- Posted in All University
- Category: Campus News
High school juniors and seniors at the kickoff of Lincoln University’s Environmental Science Program on June 29.
Program organizers include from left: Dr. Derrick Swinton, associate director, Environmental Science Program; Dr. Grant D. Venerable II, vice president, Academic Affairs; Donald S. Welsh, regional administrator, Environmental Protection Agency (EPA), Region III; and Dr. David F. Royer, chair, Biology Department.
WHO:
Dr. Grant D. Venerable II, Vice President of Academic Affairs
Lincoln University
Dr. David F. Royer, Chairman, Biology Department
Lincoln University
Dr. Derrick J. Swinton, Associate Director, Environmental Science Program
Lincoln University
Donald S. Welsh, Regional Administrator
U.S. Environmental Protection Agency, Region III
WHAT:
Lincoln University presents opening ceremony for its four-week, residential Summer Environmental Science Program for high school juniors and seniors. The program, which will operate between June 29 and July 26, is designed to stimulate greater interest in environmental science and to encourage students to pursue careers in the environmental field.
WHEN:
Sunday, June 29, 2003 • 3:00 p.m. – 4:00 p.m.
WHERE:
On the campus of Lincoln University, Marshall Living Learning Center
1570 Baltimore Pike, Lincoln University (southern Chester County), PA
BACKGROUND:
On June 7, 2002, U.S. Environmental Protection Agency (EPA) Administrator Christie Whitman announced an environmental educational partnership between Lincoln University, Philadelphia Academies, Inc., a non-profit educational organization, and the EPA.

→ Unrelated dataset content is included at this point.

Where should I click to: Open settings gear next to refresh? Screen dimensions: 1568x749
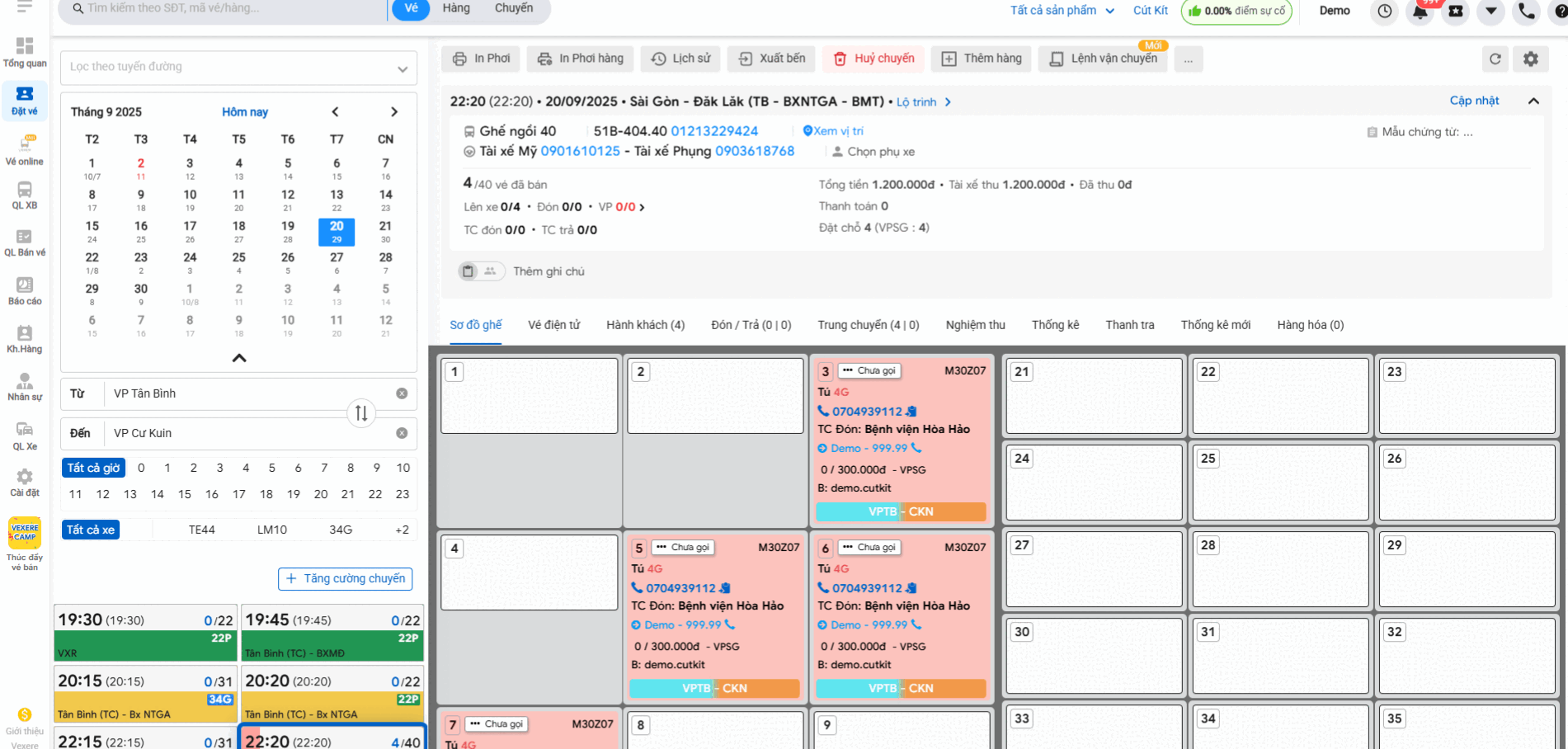(x=1530, y=59)
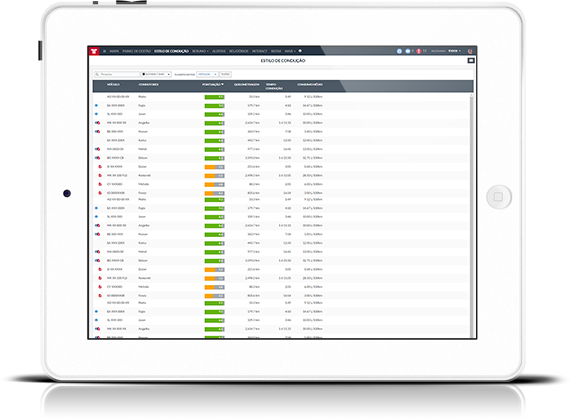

The EPA is providing a $50,000 grant to Lincoln to help fund the summer program. This is the first federal environmental education partnership developed to respond to the No Child Be Left Behind Act of 2001. The law increases support for educating American youth and expanding higher education opportunities — particularly for students from minority and disadvantaged backgrounds — and especially those at Historically Black Colleges and Universities.

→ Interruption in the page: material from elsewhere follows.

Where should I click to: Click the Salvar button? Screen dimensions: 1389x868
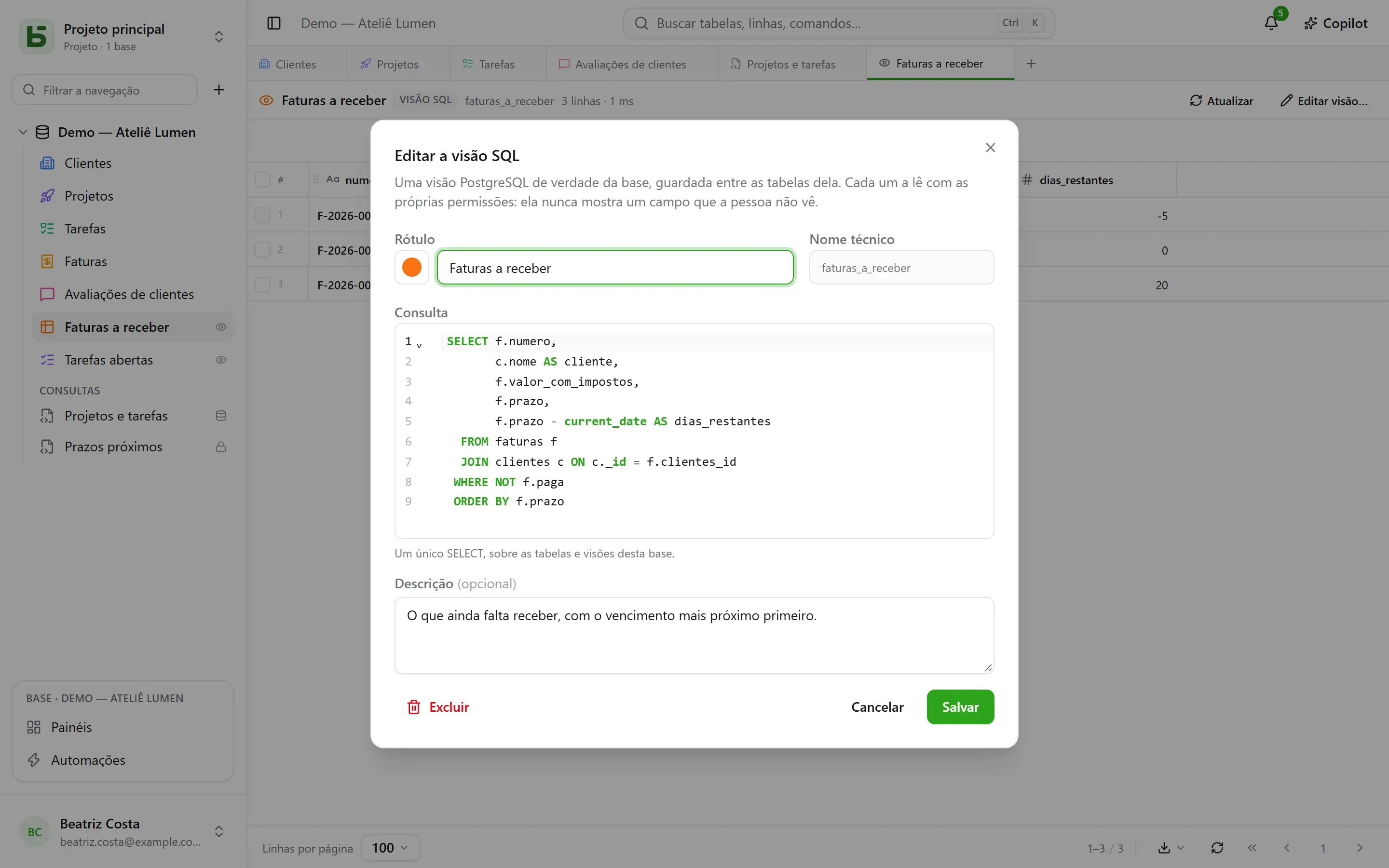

Founded in 1854, Lincoln University provides the best elements of a liberal arts and sciences-based undergraduate core curriculum and selected graduate programs to meet the needs of students living in a highly technological and global society. Lincoln is nationally recognized as a major producer of graduates with baccalaureate degrees in the physical sciences — biology, chemistry, and physics.